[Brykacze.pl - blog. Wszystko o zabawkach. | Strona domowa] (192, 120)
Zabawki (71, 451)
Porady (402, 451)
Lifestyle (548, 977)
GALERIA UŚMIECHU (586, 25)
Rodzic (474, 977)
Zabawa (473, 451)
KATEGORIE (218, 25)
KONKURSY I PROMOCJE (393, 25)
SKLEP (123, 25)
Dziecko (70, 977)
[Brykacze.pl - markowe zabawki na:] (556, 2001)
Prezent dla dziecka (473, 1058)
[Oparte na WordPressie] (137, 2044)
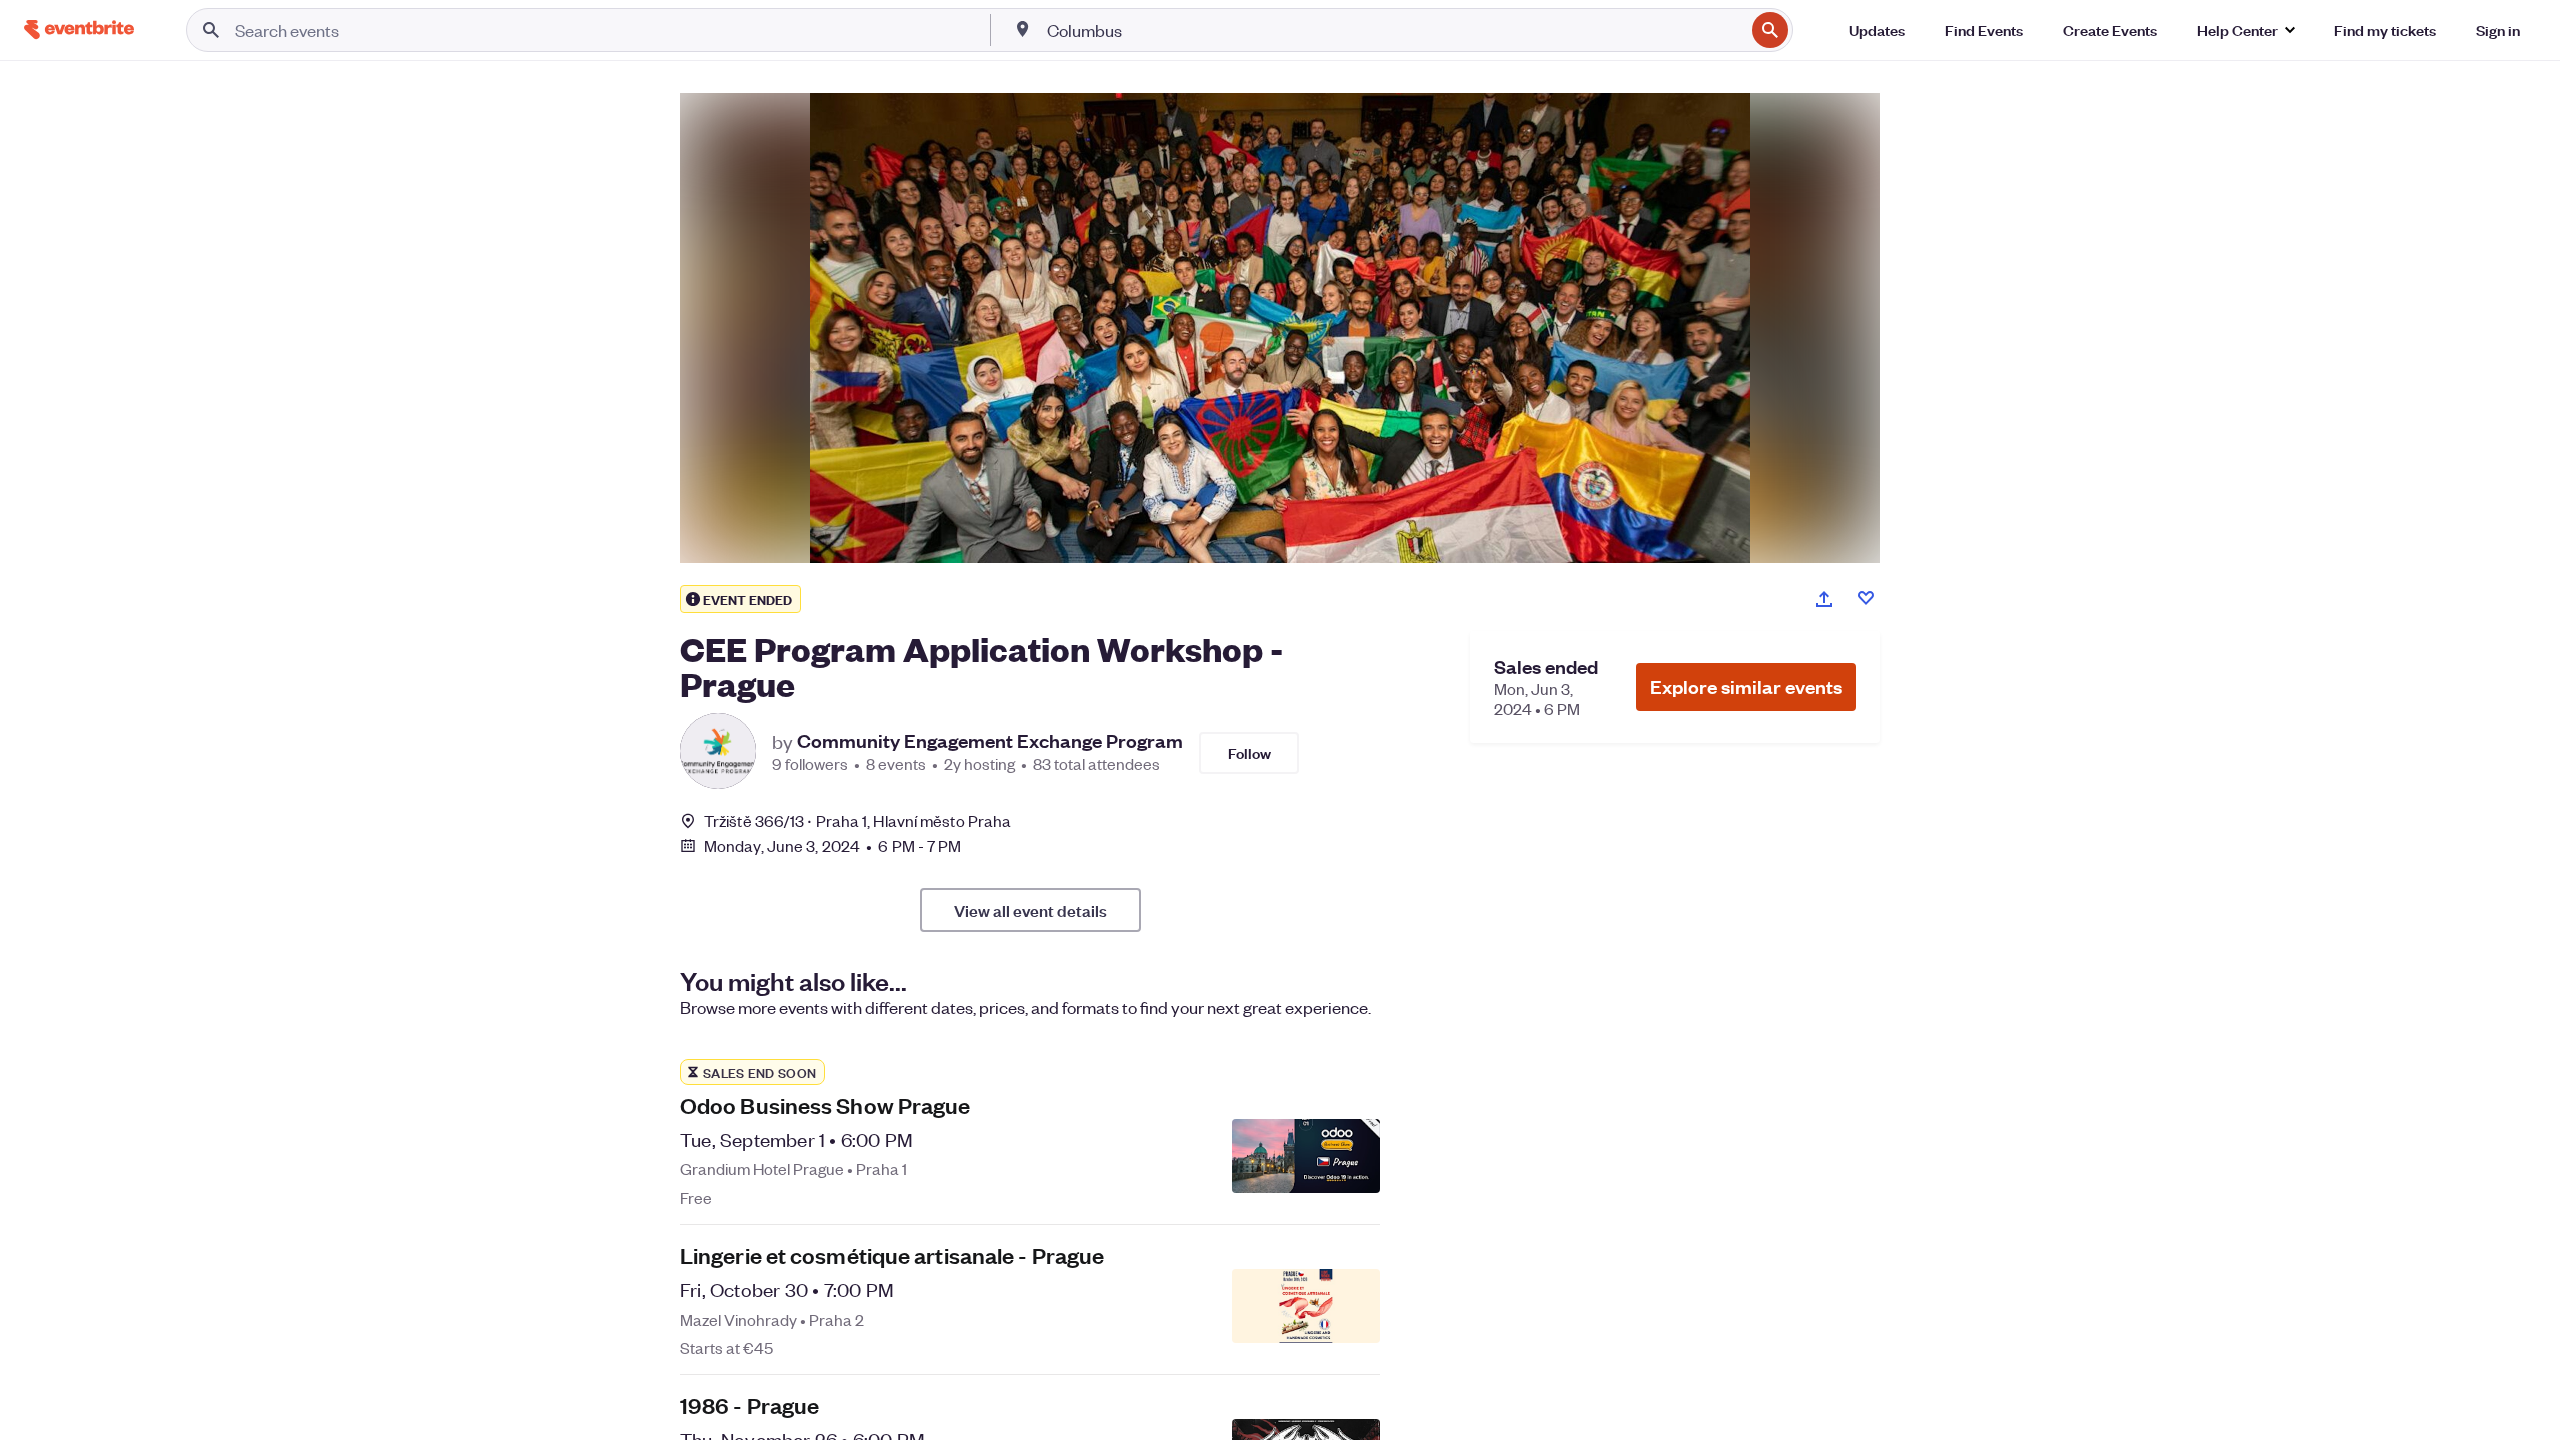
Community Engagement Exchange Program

Exercise aim>
Extract precisely the lines beginning at the line containing "[Oparte na WordPressie] (137, 2044)" and ending at the last line of the entries above, exactly as written and with no pictures.

Output below>
[Oparte na WordPressie] (137, 2044)
Community Engagement Exchange Program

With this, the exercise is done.